- Posted by Christine Jones in Risk guidance
- April 4, 2019
- No Comments
Play equipment is used by many organisations to entertain children, whether resident or visiting. It must be maintained in a good condition and kept clean. Damaged or broken equipment should be put out of bounds or removed pending repair or disposal as necessary at the earliest opportunity.
Play equipment should be subject to a daily safety check, undertaken by a competent person, supplemented by more detailed monthly inspections if identified necessary from risk assessment.
Outdoor play areas
All new play equipment permanently installed outdoors should conform to BS EN 1176 and equipment over 0.6 metres in height should be installed with an impact absorbent surface (BS EN 1177). However, where play equipment is designed to cause a loss of balance impact absorbent surfaces should be provided regardless of height of the equipment. Where play equipment may be climbed upon impact absorbent surfaces should extend a minimum of 1.8 metres beyond the base of the play equipment in question. The minimum depth of impact absorbent materials to be used, based on critical fall heights, as specified within BS EN 1177, should be followed. Play equipment must be firmly sited and the use of concrete avoided.
Outdoor play areas should be clearly defined by a fence and gate, with level access where possible.
When positioning play equipment consideration should be made of the anticipated movement of children in and around the area to minimise the risks of collision and impact with moving equipment.
Play areas should be supervised by staff whenever in use and secured as necessary to prevent children accessing dangerous areas e.g. surrounding roads.
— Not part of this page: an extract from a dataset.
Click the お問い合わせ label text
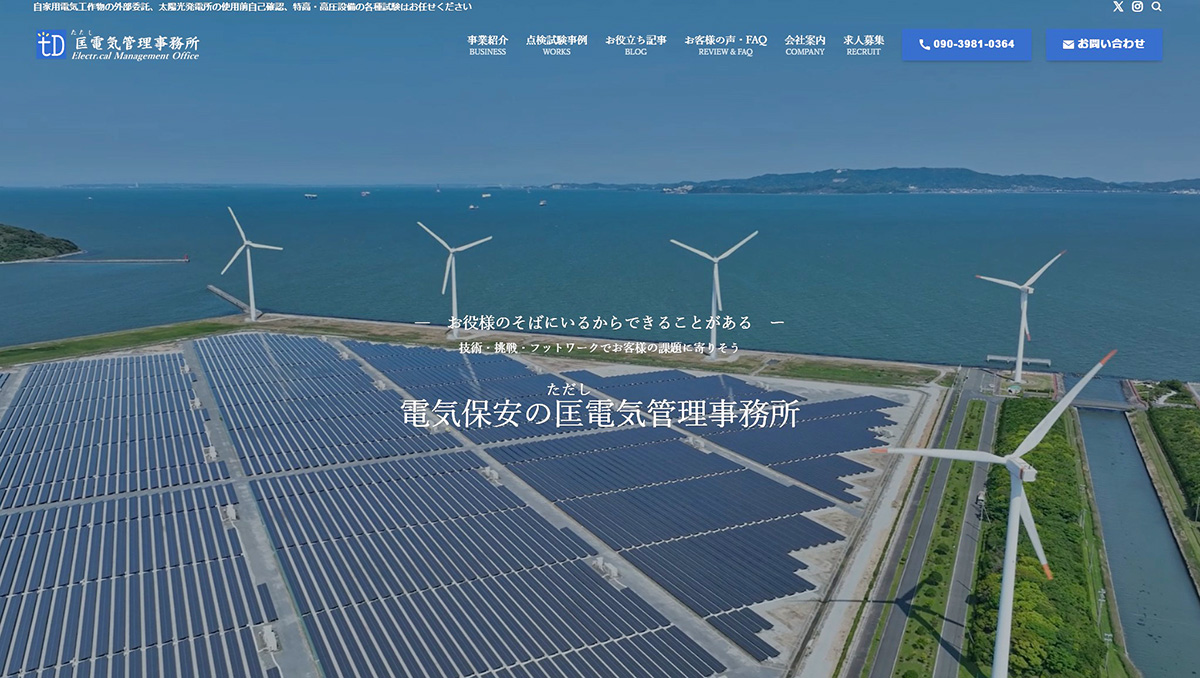 (1111, 44)
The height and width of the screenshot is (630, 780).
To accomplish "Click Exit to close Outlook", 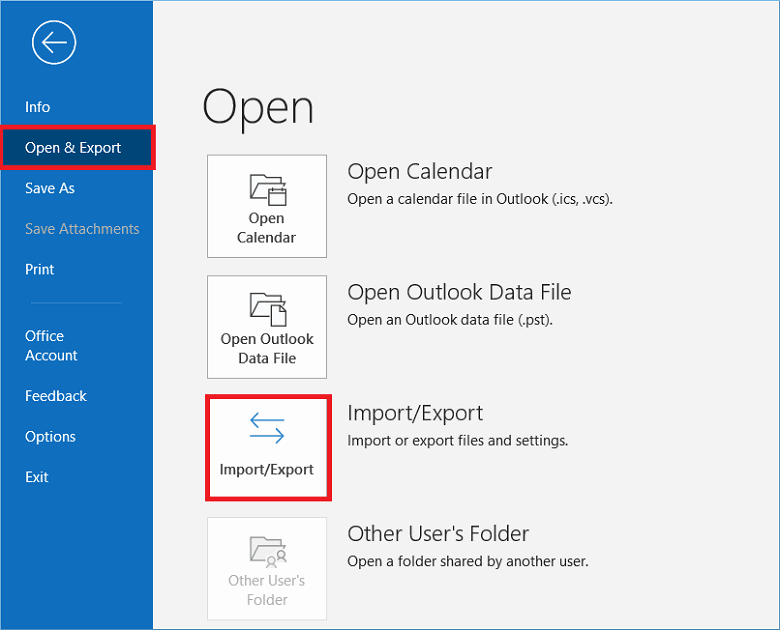I will 37,477.
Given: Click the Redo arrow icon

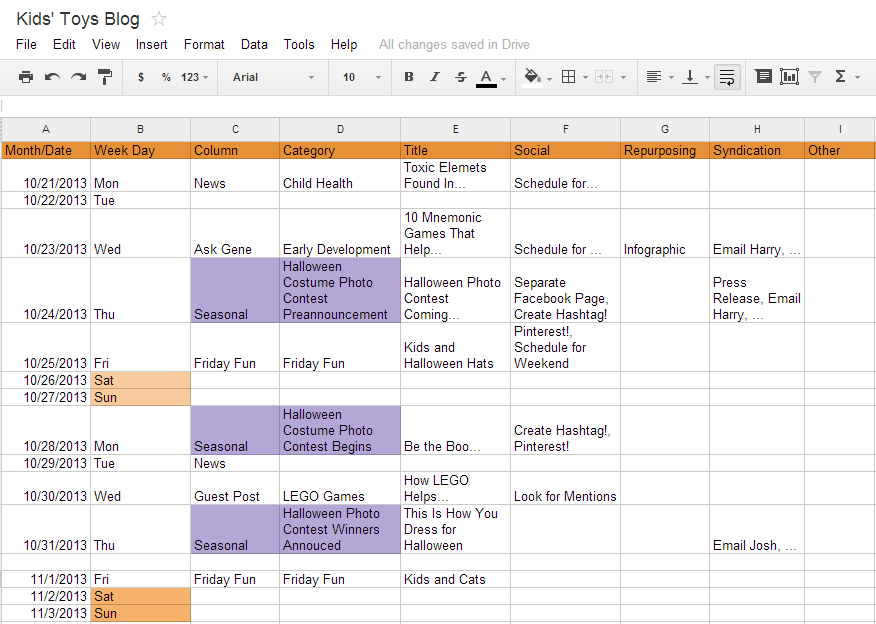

Risk assessment of outdoor play areas should include the identification of any potentially dangerous plants or bulbs which may be handled or ingested by children.
Risk assessment should take into account children with certain allergies may have an increased susceptibility to some plants or bulbs. Adequate controls will need to be established to prevent children being exposed to the hazards identified in the risk assessment, which should involve the removal of the plants or bulbs in question wherever possible.
Toxocariasis is an infection caused by worms commonly found in the intestines of dogs. Children coming into contact with contaminated sand or soil are at particular risk, which may be reduced by the following measures:
- Sand pits should be covered when not in use
- Animal faeces should be cleaned up at the earliest opportunity
- Children should wash their hands after playing outside and before eating.
Outdoor play areas should be inspected at least annually by an independent specialist, as recommended under BSEN 1176 and by the Health and Safety Executive, to ensure play equipment remains safe to use.